------ TESTO FORNITO

Fede e scienza il tema del recente confronto pubblico tra mons. Gianfranco Ravasi
e il genetista Axel Kahn
“Fede e scienza” è la conferenza che si è svolta venerdì scorso a Roma presso il Centro
culturale San Luigi di Francia. L’iniziativa, che rientra nelle manifestazioni per
l’inaugurazione della nuova mediateca, ha visto la partecipazione di mons. Gianfranco
Ravasi, presidente del Pontificio Consiglio per la Cultura, e del professor Axel Kahn,
genetista e presidente dell’università Descartes di Parigi. L’importanza di questo
incontro viene sottolineata dallo stesso mons. Gianfranco Ravasi al microfono
di Romilda Ferrauto:
R. - L’esperienza
prima di tutto è significativa anche per la cornice dell’ambasciata di Francia, un
Paese che tradizionalmente è laico nella sua stessa struttura ma che rivela sempre
di più, soprattutto in quest’ultimo periodo, un interesse anche per il dialogo interculturale
con espressioni che siano anche differenti che provengono dal mondo religioso. Io
con il professor Kahn affronto due temi in particolare. Da un lato, la necessaria
distinzione tra scienza e fede: due ambiti che devono custodire le loro frontiere.
Però, se è vero che i metodi, i percorsi, gli itinerari sono distinti, è anche vero
che possono esserci degli incroci, degli incontri. Qualche volta, gli incontri possono
avere anche scontri: però la via da seguire è quella di far sì che alla teoria dei
due livelli subentri una teoria del dialogo tra i due campi.

------------

_ESERCIZI PROPOSTI_
1. Trascrivi per intero, senza alcuna modifica, il testo su fede e scienza.
2. Aggiorna i record partendo dalla riga che contiene "has height=728, width=2576." e terminando con quella che contiene "tags is located at coordinates (1263, 224).", entrambe incluse, sostituendo "screenshot" con "screen capture" e lasciando invariato tutto il resto. Riporta soltanto queste righe.
I record non hanno alcuna relazione con il testo su fede e scienza.

------ RECORD DI PARTENZA

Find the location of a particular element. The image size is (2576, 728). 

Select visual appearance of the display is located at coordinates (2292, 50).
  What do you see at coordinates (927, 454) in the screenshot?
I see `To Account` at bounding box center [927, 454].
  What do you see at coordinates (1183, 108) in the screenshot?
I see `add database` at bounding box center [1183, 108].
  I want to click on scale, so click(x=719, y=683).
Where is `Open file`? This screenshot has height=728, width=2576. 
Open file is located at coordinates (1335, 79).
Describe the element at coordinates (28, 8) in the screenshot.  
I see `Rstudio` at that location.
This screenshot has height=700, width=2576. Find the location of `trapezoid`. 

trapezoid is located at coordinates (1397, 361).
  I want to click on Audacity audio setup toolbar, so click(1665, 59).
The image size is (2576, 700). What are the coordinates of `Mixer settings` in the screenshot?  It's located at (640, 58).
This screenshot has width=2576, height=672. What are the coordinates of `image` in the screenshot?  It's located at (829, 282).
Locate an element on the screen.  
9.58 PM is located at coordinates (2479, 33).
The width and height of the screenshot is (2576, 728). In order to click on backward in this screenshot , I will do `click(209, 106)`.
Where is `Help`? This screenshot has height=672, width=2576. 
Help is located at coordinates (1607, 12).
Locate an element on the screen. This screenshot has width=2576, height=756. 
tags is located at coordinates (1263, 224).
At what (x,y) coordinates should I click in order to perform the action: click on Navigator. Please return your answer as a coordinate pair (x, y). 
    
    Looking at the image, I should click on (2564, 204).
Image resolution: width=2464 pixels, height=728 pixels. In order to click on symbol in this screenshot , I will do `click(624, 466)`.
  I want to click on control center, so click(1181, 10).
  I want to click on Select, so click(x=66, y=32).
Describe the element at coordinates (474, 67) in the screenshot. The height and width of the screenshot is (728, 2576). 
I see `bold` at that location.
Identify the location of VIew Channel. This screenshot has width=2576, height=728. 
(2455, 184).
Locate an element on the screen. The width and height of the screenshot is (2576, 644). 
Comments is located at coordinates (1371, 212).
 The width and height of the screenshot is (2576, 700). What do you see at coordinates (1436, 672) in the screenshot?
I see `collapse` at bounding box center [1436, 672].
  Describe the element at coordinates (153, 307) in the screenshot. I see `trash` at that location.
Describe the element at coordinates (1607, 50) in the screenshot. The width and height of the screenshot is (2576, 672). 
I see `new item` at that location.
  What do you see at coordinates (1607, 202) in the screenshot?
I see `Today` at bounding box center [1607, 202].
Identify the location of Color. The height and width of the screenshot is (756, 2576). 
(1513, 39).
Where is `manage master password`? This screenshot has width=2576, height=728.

------------

_SOLUZIONI_
1.
Fede e scienza il tema del recente confronto pubblico tra mons. Gianfranco Ravasi
e il genetista Axel Kahn
“Fede e scienza” è la conferenza che si è svolta venerdì scorso a Roma presso il Centro
culturale San Luigi di Francia. L’iniziativa, che rientra nelle manifestazioni per
l’inaugurazione della nuova mediateca, ha visto la partecipazione di mons. Gianfranco
Ravasi, presidente del Pontificio Consiglio per la Cultura, e del professor Axel Kahn,
genetista e presidente dell’università Descartes di Parigi. L’importanza di questo
incontro viene sottolineata dallo stesso mons. Gianfranco Ravasi al microfono
di Romilda Ferrauto:
R. - L’esperienza
prima di tutto è significativa anche per la cornice dell’ambasciata di Francia, un
Paese che tradizionalmente è laico nella sua stessa struttura ma che rivela sempre
di più, soprattutto in quest’ultimo periodo, un interesse anche per il dialogo interculturale
con espressioni che siano anche differenti che provengono dal mondo religioso. Io
con il professor Kahn affronto due temi in particolare. Da un lato, la necessaria
distinzione tra scienza e fede: due ambiti che devono custodire le loro frontiere.
Però, se è vero che i metodi, i percorsi, gli itinerari sono distinti, è anche vero
che possono esserci degli incroci, degli incontri. Qualche volta, gli incontri possono
avere anche scontri: però la via da seguire è quella di far sì che alla teoria dei
due livelli subentri una teoria del dialogo tra i due campi.

2.
Where is `Open file`? This screen capture has height=728, width=2576. 
Open file is located at coordinates (1335, 79).
Describe the element at coordinates (28, 8) in the screen capture.  
I see `Rstudio` at that location.
This screen capture has height=700, width=2576. Find the location of `trapezoid`. 

trapezoid is located at coordinates (1397, 361).
  I want to click on Audacity audio setup toolbar, so click(1665, 59).
The image size is (2576, 700). What are the coordinates of `Mixer settings` in the screen capture?  It's located at (640, 58).
This screen capture has width=2576, height=672. What are the coordinates of `image` in the screen capture?  It's located at (829, 282).
Locate an element on the screen.  
9.58 PM is located at coordinates (2479, 33).
The width and height of the screen capture is (2576, 728). In order to click on backward in this screen capture , I will do `click(209, 106)`.
Where is `Help`? This screen capture has height=672, width=2576. 
Help is located at coordinates (1607, 12).
Locate an element on the screen. This screen capture has width=2576, height=756. 
tags is located at coordinates (1263, 224).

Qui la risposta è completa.